| MATERIAL PROVIDED |
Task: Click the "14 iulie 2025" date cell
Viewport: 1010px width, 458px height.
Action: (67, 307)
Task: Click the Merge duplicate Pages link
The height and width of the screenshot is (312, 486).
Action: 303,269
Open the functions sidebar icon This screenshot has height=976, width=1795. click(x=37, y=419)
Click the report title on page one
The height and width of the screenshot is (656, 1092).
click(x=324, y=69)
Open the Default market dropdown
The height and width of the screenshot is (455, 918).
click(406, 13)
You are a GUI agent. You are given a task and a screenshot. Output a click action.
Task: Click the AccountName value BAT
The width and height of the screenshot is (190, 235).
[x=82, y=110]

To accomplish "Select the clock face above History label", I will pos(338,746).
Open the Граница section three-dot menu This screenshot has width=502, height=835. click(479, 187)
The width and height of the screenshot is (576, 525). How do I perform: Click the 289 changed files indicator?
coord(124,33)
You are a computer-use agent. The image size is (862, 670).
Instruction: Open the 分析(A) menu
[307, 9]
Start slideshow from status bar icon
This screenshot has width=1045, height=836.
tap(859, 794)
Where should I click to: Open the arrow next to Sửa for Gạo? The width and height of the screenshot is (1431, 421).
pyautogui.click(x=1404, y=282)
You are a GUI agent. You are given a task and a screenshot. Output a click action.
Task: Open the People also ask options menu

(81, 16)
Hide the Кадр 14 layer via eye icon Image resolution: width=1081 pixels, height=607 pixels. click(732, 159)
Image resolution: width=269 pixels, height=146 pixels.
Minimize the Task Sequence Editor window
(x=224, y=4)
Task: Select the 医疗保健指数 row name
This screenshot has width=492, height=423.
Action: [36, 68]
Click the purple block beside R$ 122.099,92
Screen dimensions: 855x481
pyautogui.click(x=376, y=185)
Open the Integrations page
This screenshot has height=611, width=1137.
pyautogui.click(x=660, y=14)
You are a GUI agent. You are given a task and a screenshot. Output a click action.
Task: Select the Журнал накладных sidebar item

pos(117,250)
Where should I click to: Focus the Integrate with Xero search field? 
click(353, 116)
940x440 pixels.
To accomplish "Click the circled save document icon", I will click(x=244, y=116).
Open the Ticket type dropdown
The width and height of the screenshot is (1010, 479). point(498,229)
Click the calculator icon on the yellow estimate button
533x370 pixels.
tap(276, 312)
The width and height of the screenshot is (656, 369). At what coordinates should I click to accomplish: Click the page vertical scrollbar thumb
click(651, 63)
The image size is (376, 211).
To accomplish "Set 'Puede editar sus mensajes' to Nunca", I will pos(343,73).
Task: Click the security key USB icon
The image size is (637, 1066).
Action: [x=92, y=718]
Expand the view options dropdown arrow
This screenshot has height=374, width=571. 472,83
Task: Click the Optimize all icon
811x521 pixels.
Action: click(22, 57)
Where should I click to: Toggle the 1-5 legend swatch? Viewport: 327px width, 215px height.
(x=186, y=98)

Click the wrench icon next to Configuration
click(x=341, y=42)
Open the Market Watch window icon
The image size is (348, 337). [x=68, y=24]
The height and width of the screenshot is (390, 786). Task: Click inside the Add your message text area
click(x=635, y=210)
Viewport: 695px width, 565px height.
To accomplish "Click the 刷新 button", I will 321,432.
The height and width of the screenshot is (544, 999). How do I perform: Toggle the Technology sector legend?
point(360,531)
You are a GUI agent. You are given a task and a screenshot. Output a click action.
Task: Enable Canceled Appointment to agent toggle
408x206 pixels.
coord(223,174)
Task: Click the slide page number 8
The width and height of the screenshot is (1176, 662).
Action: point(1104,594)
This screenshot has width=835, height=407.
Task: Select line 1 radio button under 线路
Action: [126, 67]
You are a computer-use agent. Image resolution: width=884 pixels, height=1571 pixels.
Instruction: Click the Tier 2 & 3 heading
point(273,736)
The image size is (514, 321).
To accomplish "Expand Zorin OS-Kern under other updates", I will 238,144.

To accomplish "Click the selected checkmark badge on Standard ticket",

| TASK TO CARRY OUT |
Copy every line in the records above that contains the word "resolution".

| FINISHED EXERCISE |
Hide the Кадр 14 layer via eye icon Image resolution: width=1081 pixels, height=607 pixels. click(732, 159)
Image resolution: width=269 pixels, height=146 pixels.
You are a computer-use agent. Image resolution: width=884 pixels, height=1571 pixels.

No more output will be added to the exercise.